# [TASK INSTRUCTIONS]
Format as a JSON list of strings, one string per line and omitting blank lines, the lines beginning at the line containing "Identify the location of measurement-cell: 24.0." and continuing through the line containing "pyautogui.click(x=232, y=684)".

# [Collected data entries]
....
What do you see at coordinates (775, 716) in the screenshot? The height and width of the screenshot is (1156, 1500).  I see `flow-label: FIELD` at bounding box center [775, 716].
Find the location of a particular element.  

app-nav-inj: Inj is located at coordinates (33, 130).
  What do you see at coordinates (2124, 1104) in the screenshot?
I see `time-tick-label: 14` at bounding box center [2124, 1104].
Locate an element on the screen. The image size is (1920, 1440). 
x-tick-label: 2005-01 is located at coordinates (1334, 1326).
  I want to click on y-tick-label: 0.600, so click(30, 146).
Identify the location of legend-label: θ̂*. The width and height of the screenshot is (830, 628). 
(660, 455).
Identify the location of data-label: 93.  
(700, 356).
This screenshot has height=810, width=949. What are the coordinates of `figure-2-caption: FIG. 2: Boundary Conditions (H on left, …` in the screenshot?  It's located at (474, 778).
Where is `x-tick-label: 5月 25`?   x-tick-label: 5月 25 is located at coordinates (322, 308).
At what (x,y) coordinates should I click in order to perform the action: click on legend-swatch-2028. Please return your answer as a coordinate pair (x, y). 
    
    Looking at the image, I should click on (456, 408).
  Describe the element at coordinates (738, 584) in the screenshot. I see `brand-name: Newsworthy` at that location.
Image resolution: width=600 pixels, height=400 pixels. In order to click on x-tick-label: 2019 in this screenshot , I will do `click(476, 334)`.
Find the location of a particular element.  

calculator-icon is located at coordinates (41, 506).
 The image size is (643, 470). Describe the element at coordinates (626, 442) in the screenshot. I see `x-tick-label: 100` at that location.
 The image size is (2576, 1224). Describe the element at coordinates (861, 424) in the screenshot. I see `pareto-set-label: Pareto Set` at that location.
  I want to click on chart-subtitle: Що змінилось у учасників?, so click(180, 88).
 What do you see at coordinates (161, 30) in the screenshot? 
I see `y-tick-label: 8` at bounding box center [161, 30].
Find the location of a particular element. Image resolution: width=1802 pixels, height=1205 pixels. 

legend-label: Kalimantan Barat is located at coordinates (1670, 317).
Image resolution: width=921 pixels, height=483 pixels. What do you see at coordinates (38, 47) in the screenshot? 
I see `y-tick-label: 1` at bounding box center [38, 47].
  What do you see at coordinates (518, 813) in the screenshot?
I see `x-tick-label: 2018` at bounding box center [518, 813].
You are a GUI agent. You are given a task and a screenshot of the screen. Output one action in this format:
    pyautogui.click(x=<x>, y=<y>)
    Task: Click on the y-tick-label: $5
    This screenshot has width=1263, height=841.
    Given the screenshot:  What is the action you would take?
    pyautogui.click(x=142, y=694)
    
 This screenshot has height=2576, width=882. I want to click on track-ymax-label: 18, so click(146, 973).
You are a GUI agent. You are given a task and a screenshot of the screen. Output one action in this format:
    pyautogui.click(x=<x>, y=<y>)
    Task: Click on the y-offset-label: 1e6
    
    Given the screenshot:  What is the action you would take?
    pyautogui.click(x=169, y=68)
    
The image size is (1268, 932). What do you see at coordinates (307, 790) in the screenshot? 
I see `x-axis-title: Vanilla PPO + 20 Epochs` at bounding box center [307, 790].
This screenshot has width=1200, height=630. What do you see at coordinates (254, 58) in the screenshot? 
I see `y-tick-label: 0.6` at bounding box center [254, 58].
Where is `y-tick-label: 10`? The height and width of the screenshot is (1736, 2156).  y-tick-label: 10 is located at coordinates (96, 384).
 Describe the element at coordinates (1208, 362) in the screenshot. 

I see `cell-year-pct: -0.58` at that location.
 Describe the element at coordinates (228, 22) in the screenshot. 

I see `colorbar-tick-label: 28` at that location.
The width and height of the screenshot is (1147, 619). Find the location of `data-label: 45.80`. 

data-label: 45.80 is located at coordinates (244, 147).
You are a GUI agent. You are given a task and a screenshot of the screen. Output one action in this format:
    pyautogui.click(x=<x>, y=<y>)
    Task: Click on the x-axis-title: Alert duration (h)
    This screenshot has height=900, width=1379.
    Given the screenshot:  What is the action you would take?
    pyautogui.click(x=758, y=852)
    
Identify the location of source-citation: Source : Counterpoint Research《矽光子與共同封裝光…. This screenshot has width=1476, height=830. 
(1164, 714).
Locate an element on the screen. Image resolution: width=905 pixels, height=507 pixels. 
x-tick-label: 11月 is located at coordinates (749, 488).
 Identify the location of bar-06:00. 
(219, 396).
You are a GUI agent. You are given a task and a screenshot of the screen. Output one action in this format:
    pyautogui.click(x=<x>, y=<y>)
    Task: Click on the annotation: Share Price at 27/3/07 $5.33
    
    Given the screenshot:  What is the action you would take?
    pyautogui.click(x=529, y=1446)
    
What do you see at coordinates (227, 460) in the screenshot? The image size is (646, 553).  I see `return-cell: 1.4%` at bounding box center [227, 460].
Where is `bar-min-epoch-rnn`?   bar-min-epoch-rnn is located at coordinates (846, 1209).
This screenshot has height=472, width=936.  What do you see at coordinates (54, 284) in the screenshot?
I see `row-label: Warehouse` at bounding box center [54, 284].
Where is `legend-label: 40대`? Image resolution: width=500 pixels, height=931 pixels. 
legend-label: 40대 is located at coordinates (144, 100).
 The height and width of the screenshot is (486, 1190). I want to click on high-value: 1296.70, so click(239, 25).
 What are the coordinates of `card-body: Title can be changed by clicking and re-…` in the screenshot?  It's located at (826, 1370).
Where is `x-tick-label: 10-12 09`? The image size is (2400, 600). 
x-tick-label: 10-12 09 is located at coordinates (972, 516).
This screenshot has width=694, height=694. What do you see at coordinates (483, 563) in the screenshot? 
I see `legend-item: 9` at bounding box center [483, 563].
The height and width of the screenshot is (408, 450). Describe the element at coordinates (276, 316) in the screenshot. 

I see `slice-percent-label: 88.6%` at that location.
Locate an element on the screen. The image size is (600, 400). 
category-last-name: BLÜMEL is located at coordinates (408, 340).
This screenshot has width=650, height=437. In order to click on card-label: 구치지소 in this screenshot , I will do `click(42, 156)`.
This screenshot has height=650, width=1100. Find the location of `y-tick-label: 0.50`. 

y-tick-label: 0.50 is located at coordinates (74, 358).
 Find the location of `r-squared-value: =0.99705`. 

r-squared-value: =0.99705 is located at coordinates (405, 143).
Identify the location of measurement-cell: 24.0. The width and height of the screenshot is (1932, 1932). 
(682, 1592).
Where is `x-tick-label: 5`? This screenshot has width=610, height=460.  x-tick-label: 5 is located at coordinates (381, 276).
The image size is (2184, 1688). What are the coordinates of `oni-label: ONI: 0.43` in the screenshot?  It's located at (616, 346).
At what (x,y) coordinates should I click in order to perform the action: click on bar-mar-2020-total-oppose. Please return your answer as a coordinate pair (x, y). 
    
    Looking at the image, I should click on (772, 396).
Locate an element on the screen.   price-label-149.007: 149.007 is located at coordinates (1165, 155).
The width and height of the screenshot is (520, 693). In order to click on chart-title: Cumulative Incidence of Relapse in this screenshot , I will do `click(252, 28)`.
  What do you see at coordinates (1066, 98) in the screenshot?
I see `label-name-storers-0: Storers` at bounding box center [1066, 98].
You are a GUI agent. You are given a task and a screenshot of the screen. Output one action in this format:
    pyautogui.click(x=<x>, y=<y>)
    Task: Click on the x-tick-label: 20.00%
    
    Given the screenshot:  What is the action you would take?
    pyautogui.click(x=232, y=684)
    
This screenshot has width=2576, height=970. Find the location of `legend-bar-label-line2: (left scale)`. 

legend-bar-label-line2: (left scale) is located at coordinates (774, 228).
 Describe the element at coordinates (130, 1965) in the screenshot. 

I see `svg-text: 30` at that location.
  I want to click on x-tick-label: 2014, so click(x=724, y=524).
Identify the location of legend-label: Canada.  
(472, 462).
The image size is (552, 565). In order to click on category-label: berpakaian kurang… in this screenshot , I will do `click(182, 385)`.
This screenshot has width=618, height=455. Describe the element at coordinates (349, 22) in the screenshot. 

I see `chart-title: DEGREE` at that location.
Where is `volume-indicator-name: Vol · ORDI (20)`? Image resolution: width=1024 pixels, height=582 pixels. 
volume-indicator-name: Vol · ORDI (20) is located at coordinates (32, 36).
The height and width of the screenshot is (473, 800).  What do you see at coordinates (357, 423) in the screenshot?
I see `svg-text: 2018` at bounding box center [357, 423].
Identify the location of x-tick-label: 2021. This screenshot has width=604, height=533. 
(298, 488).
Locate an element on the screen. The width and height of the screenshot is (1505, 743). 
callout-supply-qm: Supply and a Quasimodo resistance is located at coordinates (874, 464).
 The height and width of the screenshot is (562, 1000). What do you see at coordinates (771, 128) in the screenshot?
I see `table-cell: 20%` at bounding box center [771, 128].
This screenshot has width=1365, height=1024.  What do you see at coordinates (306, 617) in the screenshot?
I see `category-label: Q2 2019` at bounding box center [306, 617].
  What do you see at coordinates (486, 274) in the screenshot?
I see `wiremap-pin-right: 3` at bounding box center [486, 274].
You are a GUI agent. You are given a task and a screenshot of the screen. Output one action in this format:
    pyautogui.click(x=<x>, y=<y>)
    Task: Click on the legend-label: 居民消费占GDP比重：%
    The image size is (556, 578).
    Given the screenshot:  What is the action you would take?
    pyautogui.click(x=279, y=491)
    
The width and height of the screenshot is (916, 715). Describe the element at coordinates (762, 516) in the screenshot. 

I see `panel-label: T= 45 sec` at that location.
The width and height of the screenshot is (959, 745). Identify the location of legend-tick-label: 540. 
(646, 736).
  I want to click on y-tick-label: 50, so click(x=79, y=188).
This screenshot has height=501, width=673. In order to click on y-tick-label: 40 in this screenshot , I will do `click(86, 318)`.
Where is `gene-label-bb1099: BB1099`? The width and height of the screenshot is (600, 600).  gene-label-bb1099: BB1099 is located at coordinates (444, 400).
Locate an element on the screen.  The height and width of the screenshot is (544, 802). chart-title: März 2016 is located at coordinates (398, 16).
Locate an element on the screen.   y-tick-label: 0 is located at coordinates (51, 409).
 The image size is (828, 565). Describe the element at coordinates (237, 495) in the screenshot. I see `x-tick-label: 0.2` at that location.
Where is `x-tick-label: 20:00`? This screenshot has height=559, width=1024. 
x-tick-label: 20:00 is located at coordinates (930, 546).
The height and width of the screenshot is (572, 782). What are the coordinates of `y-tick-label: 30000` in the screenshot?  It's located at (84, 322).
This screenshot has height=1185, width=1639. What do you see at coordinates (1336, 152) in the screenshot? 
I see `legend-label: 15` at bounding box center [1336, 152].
....
# [TASK RESULT]
[
  "Identify the location of measurement-cell: 24.0. The width and height of the screenshot is (1932, 1932). ",
  "(682, 1592).",
  "Where is `x-tick-label: 5`? This screenshot has width=610, height=460.  x-tick-label: 5 is located at coordinates (381, 276).",
  "The image size is (2184, 1688). What are the coordinates of `oni-label: ONI: 0.43` in the screenshot?  It's located at (616, 346).",
  "At what (x,y) coordinates should I click in order to perform the action: click on bar-mar-2020-total-oppose. Please return your answer as a coordinate pair (x, y). ",
  "    Looking at the image, I should click on (772, 396).",
  "Locate an element on the screen.   price-label-149.007: 149.007 is located at coordinates (1165, 155).",
  "The width and height of the screenshot is (520, 693). In order to click on chart-title: Cumulative Incidence of Relapse in this screenshot , I will do `click(252, 28)`.",
  "  What do you see at coordinates (1066, 98) in the screenshot?",
  "I see `label-name-storers-0: Storers` at bounding box center [1066, 98].",
  "You are a GUI agent. You are given a task and a screenshot of the screen. Output one action in this format:",
  "    pyautogui.click(x=<x>, y=<y>)",
  "    Task: Click on the x-tick-label: 20.00%",
  "    Given the screenshot:  What is the action you would take?",
  "    pyautogui.click(x=232, y=684)"
]